### Source material:
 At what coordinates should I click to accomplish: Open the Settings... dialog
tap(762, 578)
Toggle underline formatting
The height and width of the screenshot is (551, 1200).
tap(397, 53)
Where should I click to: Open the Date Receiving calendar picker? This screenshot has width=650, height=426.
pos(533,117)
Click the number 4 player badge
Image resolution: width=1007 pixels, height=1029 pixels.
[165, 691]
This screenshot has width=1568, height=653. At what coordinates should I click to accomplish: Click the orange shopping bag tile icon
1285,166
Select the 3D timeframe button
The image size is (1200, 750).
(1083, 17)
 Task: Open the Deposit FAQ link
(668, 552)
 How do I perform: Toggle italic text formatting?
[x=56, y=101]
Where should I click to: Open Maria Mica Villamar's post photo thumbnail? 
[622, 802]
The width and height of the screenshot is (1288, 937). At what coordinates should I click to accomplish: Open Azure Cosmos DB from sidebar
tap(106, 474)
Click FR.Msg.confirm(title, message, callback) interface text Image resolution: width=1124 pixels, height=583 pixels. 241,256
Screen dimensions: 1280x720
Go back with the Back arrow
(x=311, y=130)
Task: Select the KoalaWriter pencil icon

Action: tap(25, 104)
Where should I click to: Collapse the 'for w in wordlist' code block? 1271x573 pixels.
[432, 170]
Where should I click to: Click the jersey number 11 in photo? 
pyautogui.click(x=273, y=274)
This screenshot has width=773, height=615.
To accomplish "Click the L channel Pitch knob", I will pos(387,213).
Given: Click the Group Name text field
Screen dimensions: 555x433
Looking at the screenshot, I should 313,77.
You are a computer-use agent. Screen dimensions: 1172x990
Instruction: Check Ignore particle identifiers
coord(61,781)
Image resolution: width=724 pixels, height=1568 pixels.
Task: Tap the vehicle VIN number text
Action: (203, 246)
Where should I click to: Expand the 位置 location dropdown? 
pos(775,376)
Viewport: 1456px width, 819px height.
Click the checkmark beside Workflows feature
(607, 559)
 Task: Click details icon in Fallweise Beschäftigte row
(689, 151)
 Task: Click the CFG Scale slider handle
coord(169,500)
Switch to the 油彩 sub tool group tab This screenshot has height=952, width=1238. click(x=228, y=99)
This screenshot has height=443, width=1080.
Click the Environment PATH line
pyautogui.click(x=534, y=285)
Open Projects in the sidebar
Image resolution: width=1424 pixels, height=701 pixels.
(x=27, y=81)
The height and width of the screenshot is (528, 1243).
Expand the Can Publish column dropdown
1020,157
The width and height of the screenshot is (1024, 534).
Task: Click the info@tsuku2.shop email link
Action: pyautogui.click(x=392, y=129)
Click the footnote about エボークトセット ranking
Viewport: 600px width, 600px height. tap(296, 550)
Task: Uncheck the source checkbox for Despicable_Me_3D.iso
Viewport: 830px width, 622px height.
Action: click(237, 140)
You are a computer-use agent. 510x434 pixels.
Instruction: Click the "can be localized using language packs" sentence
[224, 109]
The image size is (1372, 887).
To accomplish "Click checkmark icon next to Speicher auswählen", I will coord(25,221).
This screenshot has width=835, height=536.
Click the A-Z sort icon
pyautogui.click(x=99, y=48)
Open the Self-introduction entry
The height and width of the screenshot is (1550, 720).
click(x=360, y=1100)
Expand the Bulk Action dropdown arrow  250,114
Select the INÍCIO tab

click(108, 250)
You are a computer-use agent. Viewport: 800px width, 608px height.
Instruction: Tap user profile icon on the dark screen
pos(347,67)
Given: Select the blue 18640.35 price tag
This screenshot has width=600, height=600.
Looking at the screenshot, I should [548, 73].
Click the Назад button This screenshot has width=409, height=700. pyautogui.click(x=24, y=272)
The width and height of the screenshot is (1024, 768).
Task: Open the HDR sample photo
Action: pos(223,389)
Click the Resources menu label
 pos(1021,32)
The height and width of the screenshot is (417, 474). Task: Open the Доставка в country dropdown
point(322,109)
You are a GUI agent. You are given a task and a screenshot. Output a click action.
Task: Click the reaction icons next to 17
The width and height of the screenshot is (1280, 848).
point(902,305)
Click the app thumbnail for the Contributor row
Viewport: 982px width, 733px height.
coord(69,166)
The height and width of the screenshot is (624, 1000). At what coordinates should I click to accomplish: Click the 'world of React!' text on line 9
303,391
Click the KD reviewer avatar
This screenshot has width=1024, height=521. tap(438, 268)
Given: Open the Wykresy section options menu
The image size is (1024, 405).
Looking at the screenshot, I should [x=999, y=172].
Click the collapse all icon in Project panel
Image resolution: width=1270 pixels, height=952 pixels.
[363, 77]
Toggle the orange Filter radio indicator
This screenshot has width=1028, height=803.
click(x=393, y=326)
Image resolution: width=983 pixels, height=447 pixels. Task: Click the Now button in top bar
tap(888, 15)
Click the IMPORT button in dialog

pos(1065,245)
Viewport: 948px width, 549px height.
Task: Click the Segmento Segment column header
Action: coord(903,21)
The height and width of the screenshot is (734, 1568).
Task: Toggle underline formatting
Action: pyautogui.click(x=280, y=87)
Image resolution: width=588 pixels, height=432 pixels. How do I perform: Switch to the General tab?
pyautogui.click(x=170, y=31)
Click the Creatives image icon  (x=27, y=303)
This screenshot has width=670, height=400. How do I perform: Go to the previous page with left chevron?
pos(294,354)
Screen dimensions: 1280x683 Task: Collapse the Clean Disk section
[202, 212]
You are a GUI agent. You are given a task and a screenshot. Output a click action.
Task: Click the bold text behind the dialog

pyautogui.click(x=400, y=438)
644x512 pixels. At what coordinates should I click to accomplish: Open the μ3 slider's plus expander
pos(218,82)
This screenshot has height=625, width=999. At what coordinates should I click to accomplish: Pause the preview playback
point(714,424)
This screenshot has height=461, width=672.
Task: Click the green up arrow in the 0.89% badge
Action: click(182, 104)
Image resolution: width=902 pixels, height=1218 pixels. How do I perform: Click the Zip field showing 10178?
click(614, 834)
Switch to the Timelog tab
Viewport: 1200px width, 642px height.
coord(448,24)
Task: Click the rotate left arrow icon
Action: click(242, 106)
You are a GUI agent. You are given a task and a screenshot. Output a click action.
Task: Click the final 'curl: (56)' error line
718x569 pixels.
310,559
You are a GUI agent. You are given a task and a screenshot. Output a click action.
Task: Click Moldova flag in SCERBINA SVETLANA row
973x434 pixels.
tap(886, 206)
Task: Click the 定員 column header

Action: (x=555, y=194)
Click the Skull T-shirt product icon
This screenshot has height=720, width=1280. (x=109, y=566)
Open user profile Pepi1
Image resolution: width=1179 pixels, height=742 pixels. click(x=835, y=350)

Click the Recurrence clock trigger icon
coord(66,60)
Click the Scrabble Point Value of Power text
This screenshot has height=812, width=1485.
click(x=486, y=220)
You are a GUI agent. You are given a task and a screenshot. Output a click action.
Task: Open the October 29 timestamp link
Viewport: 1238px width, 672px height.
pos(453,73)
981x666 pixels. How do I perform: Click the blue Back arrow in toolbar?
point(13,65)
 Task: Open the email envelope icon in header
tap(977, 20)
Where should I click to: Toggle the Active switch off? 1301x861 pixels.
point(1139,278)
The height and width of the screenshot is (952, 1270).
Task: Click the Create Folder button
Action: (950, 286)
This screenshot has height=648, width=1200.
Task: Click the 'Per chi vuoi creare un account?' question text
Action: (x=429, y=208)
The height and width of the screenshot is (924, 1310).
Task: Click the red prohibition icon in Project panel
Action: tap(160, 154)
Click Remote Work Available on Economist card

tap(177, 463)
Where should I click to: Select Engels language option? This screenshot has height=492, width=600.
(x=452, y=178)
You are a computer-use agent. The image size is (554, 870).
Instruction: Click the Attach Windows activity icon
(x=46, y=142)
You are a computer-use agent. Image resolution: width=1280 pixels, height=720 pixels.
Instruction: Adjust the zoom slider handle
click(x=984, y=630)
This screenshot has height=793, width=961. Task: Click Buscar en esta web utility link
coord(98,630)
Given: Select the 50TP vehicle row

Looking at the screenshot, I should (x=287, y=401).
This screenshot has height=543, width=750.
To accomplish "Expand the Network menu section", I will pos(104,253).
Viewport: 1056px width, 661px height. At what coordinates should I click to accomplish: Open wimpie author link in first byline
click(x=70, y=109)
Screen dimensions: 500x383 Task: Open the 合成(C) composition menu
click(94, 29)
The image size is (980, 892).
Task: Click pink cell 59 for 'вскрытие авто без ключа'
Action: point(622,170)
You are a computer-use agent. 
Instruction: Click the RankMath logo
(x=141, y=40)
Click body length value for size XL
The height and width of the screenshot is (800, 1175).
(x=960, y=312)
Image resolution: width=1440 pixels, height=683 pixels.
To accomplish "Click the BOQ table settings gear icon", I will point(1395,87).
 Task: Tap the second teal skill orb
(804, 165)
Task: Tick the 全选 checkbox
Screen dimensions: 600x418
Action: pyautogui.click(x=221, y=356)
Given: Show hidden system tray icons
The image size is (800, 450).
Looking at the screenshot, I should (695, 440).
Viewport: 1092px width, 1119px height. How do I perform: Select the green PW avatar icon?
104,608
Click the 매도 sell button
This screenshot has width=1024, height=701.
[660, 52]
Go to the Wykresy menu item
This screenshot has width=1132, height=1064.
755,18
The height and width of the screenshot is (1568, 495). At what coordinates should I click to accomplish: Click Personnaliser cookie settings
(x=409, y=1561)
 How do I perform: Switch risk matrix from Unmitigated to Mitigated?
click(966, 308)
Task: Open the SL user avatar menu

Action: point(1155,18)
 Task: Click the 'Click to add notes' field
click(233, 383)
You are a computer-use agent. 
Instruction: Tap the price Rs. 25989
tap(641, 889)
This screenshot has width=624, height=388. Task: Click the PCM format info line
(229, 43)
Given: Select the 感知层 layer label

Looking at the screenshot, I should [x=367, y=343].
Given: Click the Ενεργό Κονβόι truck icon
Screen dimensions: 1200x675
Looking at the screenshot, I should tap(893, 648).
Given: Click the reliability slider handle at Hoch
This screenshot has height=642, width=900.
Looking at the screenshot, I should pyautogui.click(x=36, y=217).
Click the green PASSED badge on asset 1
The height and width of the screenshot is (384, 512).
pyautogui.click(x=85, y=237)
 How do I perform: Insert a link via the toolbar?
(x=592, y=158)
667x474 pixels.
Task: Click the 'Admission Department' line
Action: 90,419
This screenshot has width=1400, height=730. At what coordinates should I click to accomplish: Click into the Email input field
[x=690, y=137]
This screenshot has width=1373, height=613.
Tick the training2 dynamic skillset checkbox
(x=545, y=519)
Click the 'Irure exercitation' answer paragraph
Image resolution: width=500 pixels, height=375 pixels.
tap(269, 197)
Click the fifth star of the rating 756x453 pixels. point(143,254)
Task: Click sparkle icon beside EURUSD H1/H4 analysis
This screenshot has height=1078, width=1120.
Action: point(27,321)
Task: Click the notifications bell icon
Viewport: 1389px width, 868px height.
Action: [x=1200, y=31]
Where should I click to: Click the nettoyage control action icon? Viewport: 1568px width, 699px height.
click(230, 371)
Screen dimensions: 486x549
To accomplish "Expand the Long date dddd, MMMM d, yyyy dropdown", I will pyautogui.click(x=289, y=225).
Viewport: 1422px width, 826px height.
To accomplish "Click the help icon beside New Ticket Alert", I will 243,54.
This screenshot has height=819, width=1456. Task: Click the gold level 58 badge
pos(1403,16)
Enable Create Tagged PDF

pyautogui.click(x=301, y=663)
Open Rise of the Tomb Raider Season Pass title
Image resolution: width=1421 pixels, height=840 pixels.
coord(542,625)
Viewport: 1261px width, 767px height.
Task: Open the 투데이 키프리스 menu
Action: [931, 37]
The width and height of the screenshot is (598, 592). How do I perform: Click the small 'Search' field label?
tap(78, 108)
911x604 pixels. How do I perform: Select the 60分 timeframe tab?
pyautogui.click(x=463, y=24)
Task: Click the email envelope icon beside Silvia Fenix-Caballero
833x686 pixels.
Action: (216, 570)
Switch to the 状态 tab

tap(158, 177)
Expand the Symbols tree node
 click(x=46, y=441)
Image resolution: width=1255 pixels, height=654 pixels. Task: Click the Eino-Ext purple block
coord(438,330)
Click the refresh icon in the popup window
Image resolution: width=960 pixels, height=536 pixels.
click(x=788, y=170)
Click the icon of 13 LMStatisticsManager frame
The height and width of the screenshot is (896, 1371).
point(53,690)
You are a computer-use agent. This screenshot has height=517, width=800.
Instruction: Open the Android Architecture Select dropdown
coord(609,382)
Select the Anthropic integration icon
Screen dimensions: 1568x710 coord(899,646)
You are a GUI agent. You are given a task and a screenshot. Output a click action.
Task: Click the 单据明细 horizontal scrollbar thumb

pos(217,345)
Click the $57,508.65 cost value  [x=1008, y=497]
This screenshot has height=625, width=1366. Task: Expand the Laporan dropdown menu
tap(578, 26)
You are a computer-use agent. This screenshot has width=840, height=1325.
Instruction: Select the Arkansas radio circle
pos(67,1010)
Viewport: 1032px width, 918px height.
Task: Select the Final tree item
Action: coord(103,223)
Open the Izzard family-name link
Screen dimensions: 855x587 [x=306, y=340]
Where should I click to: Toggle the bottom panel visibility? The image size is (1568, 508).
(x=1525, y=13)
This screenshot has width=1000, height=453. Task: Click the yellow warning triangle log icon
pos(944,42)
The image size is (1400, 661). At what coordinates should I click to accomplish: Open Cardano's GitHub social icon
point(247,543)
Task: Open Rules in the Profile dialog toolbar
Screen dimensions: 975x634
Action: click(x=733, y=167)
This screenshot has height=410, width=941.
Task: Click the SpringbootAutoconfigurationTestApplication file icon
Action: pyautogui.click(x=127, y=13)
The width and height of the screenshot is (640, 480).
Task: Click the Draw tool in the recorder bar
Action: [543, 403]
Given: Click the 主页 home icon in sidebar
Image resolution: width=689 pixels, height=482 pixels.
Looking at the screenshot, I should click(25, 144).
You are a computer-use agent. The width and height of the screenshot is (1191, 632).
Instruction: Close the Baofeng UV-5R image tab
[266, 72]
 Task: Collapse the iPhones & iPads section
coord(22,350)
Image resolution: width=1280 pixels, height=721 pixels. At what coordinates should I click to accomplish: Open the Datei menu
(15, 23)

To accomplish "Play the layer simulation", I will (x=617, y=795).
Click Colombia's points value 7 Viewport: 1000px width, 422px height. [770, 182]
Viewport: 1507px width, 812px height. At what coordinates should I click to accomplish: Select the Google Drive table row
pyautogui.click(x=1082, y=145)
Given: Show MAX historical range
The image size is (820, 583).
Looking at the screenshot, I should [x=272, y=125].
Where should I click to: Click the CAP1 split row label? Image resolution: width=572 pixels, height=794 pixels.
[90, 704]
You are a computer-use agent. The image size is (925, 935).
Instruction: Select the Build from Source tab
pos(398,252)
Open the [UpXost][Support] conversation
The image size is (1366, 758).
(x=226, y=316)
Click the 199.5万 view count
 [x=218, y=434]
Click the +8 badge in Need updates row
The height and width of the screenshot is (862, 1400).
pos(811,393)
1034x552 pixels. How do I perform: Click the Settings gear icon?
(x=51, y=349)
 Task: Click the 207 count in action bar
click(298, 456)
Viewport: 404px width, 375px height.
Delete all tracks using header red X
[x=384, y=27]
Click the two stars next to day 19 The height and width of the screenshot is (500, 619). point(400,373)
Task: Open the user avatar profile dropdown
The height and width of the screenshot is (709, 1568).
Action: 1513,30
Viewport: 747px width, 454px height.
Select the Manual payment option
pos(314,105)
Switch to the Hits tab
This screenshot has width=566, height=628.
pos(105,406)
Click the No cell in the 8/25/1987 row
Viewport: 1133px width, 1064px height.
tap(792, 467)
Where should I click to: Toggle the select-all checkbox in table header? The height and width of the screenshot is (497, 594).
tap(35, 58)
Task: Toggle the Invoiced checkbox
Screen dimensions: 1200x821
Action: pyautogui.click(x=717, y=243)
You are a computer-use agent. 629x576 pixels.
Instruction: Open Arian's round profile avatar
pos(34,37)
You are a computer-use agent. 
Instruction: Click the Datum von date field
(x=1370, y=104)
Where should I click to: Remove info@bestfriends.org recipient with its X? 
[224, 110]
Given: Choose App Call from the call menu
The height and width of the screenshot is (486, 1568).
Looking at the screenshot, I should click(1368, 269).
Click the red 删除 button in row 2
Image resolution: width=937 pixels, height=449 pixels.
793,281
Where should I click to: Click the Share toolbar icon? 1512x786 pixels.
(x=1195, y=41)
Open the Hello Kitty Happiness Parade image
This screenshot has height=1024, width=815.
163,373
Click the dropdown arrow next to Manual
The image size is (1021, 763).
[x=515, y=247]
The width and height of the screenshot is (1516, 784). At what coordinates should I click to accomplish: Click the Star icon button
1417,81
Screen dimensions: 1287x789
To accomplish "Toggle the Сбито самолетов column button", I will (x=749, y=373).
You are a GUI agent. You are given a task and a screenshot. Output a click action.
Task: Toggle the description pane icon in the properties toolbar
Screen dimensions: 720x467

### Your goal:
From the material given, work out how many lines hold the string "Wykresy"; state that number and nothing further.

### Answer space:
2